Data for analysis:
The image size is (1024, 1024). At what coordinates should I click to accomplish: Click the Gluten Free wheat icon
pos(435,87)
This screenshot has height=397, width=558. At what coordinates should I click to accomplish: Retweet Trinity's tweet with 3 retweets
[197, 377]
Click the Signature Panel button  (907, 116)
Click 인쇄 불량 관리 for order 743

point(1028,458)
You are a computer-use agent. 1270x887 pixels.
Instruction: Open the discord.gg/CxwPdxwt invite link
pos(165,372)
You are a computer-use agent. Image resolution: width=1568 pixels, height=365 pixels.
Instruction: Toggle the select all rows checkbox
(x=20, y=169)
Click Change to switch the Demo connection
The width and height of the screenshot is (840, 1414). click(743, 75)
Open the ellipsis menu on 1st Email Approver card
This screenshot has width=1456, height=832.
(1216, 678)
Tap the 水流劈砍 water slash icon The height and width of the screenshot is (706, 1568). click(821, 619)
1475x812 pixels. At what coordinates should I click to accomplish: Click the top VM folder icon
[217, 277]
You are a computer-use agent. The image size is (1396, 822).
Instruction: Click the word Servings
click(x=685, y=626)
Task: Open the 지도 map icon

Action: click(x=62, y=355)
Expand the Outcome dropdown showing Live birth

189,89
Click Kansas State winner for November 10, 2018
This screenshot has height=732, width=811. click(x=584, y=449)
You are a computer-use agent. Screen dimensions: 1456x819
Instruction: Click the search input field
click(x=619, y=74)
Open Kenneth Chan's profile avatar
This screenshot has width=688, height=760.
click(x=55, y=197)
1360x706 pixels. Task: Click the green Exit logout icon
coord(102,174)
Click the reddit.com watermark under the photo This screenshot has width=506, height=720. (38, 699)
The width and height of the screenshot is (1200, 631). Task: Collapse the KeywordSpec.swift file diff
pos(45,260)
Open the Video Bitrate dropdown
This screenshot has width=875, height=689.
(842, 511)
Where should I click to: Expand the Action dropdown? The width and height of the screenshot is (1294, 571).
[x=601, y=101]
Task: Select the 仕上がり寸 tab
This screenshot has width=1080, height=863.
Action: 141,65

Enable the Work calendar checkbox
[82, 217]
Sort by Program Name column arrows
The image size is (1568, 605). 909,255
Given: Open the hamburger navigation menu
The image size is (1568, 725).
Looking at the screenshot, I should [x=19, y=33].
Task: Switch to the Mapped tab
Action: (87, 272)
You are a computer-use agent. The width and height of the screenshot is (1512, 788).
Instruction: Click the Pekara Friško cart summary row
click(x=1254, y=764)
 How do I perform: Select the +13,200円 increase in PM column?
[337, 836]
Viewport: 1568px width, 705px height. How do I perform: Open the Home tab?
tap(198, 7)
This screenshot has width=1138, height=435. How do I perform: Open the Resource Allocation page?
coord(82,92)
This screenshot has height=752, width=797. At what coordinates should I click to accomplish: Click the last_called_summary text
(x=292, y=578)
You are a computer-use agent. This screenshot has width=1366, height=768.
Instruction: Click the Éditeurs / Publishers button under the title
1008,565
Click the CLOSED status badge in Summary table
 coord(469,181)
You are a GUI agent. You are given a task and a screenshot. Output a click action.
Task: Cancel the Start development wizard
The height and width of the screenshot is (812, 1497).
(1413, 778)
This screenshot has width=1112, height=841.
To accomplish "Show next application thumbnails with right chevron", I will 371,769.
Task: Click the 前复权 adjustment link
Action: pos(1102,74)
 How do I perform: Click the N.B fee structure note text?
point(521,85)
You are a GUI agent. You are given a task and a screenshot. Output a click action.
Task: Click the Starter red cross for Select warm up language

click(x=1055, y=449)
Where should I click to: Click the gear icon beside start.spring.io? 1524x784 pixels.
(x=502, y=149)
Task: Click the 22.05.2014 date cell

Task to complete:
The data above must be repeated in its entirety, exactly as given.

Output below:
The image size is (1024, 1024). At what coordinates should I click to accomplish: Click the Gluten Free wheat icon
pos(435,87)
This screenshot has height=397, width=558. At what coordinates should I click to accomplish: Retweet Trinity's tweet with 3 retweets
[197, 377]
Click the Signature Panel button  (907, 116)
Click 인쇄 불량 관리 for order 743

point(1028,458)
You are a computer-use agent. 1270x887 pixels.
Instruction: Open the discord.gg/CxwPdxwt invite link
pos(165,372)
You are a computer-use agent. Image resolution: width=1568 pixels, height=365 pixels.
Instruction: Toggle the select all rows checkbox
(x=20, y=169)
Click Change to switch the Demo connection
The width and height of the screenshot is (840, 1414). click(743, 75)
Open the ellipsis menu on 1st Email Approver card
This screenshot has width=1456, height=832.
(1216, 678)
Tap the 水流劈砍 water slash icon The height and width of the screenshot is (706, 1568). click(821, 619)
1475x812 pixels. At what coordinates should I click to accomplish: Click the top VM folder icon
[217, 277]
You are a computer-use agent. The image size is (1396, 822).
Instruction: Click the word Servings
click(x=685, y=626)
Task: Open the 지도 map icon

Action: click(x=62, y=355)
Expand the Outcome dropdown showing Live birth

189,89
Click Kansas State winner for November 10, 2018
This screenshot has height=732, width=811. click(x=584, y=449)
You are a computer-use agent. Screen dimensions: 1456x819
Instruction: Click the search input field
click(x=619, y=74)
Open Kenneth Chan's profile avatar
This screenshot has width=688, height=760.
click(x=55, y=197)
1360x706 pixels. Task: Click the green Exit logout icon
coord(102,174)
Click the reddit.com watermark under the photo This screenshot has width=506, height=720. (38, 699)
The width and height of the screenshot is (1200, 631). Task: Collapse the KeywordSpec.swift file diff
pos(45,260)
Open the Video Bitrate dropdown
This screenshot has width=875, height=689.
(842, 511)
Where should I click to: Expand the Action dropdown? The width and height of the screenshot is (1294, 571).
[x=601, y=101]
Task: Select the 仕上がり寸 tab
This screenshot has width=1080, height=863.
Action: 141,65

Enable the Work calendar checkbox
[82, 217]
Sort by Program Name column arrows
The image size is (1568, 605). 909,255
Given: Open the hamburger navigation menu
The image size is (1568, 725).
Looking at the screenshot, I should [x=19, y=33].
Task: Switch to the Mapped tab
Action: (87, 272)
You are a computer-use agent. The width and height of the screenshot is (1512, 788).
Instruction: Click the Pekara Friško cart summary row
click(x=1254, y=764)
 How do I perform: Select the +13,200円 increase in PM column?
[337, 836]
Viewport: 1568px width, 705px height. How do I perform: Open the Home tab?
tap(198, 7)
This screenshot has width=1138, height=435. How do I perform: Open the Resource Allocation page?
coord(82,92)
This screenshot has height=752, width=797. At what coordinates should I click to accomplish: Click the last_called_summary text
(x=292, y=578)
You are a computer-use agent. This screenshot has width=1366, height=768.
Instruction: Click the Éditeurs / Publishers button under the title
1008,565
Click the CLOSED status badge in Summary table
 coord(469,181)
You are a GUI agent. You are given a task and a screenshot. Output a click action.
Task: Cancel the Start development wizard
The height and width of the screenshot is (812, 1497).
(1413, 778)
This screenshot has width=1112, height=841.
To accomplish "Show next application thumbnails with right chevron", I will 371,769.
Task: Click the 前复权 adjustment link
Action: pos(1102,74)
 How do I perform: Click the N.B fee structure note text?
point(521,85)
You are a GUI agent. You are given a task and a screenshot. Output a click action.
Task: Click the Starter red cross for Select warm up language

click(x=1055, y=449)
Where should I click to: Click the gear icon beside start.spring.io? 1524x784 pixels.
(x=502, y=149)
Task: Click the 22.05.2014 date cell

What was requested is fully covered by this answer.